Results/conclusion: Six patients with T1-T2 primary squamous cell carcinoma of the oral tongue were included in our preliminary study. Successful sonographic visualization of the deep margin was achieved in all cases. No intra- or post-operative complications related to the use of the ultrasound probe were noted. The average distance from deep margin to resection margin was 7.1+/-2 mm in our study group.

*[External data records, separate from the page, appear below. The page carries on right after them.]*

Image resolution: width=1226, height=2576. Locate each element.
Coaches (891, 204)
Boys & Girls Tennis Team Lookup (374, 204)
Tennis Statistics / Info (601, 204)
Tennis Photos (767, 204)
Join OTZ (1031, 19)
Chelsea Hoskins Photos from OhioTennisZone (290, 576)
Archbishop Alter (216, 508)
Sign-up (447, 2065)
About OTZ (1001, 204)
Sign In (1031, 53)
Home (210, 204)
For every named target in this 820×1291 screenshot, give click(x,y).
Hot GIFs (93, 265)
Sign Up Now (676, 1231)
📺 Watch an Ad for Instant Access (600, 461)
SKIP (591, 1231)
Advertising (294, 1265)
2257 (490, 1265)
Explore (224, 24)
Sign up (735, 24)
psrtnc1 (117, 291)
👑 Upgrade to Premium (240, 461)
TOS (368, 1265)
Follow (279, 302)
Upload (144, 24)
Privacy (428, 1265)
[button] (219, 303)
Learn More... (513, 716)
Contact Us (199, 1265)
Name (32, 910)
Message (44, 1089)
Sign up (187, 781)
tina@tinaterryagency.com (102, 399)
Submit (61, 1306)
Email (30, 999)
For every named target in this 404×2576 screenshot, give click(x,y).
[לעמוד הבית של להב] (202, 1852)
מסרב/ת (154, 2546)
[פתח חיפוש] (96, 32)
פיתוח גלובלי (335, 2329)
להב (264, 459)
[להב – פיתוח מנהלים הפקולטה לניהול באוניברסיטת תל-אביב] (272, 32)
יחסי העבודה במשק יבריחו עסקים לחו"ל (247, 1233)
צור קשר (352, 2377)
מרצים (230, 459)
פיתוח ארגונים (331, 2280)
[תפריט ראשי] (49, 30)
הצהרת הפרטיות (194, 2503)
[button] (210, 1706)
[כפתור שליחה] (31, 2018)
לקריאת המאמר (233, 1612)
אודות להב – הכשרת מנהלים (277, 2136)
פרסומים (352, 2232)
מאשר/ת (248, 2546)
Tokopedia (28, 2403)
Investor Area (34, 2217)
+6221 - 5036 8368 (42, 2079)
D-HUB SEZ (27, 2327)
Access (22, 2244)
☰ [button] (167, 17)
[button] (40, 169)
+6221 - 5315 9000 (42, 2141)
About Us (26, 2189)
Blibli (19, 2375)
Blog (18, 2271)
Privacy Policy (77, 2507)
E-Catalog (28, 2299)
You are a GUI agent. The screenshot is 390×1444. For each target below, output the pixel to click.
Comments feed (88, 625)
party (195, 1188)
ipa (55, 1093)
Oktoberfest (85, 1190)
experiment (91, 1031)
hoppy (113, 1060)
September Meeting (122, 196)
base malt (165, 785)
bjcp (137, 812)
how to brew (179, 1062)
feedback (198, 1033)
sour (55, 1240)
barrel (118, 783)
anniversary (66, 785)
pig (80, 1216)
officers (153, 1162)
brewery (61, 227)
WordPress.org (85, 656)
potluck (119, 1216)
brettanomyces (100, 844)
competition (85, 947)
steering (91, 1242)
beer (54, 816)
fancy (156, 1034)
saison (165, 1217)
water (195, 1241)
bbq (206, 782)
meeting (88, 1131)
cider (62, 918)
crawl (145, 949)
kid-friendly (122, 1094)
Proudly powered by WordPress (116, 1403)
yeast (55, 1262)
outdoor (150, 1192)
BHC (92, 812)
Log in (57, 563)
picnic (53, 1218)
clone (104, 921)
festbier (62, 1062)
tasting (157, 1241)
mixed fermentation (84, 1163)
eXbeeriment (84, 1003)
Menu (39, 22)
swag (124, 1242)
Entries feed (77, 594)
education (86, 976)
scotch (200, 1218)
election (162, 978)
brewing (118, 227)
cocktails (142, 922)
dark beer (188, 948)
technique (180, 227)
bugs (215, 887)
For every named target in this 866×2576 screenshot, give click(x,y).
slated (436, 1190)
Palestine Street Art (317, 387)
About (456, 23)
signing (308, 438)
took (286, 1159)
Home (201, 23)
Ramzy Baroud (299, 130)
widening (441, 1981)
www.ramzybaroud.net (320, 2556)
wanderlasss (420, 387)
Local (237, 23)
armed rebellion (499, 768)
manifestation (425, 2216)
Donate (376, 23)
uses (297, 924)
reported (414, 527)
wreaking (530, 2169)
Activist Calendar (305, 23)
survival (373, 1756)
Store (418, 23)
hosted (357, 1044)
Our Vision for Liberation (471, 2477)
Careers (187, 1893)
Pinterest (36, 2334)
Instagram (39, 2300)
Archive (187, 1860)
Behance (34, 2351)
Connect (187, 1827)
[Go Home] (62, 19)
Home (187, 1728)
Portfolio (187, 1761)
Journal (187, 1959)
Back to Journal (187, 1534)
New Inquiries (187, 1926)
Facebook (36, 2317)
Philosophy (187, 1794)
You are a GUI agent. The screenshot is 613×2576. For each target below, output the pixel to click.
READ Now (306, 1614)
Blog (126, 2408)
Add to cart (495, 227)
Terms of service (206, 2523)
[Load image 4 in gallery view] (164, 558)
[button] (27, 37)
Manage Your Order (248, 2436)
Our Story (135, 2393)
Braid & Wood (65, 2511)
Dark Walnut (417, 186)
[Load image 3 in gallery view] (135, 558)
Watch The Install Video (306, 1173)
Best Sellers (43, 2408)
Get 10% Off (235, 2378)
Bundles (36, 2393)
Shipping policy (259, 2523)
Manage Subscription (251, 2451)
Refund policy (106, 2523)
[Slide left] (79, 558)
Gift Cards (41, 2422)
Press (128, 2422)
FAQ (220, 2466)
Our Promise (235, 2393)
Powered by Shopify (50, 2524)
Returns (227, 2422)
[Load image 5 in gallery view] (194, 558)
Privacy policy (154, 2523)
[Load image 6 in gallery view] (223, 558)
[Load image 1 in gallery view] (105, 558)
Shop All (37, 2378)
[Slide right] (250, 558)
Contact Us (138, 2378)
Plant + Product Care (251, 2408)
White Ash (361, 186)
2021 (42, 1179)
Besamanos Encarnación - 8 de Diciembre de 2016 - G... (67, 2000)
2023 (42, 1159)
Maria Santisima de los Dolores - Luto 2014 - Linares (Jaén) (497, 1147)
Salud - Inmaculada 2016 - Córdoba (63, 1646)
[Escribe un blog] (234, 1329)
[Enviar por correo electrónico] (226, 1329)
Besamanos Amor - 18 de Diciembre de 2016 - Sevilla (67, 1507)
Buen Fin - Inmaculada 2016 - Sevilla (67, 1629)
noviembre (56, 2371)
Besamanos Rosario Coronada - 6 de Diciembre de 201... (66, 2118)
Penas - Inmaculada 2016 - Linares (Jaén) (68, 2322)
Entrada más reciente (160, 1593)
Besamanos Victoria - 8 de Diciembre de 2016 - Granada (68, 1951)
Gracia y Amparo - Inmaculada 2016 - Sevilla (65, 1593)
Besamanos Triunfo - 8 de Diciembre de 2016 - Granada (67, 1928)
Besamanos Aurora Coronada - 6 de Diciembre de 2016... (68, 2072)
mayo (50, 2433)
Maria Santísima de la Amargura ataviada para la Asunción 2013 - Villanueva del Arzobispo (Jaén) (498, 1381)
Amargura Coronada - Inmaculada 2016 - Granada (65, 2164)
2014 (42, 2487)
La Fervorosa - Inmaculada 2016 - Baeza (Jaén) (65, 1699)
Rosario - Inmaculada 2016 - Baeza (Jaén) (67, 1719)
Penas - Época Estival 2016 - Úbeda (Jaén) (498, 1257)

Conclusions: This preliminary study demonstrates that intraoral ultrasound is safe and feasible as an adjunct to trans-oral resection of early tongue cancer. In addition, our early results indicate that it may improve the reliability of obtaining adequate clearance of the deep margin. A longer term study with a greater number of patients with clinical follow up is required to determine if integration of this technique into oral tongue resections translates into better local control and improvement in disease-specific survival.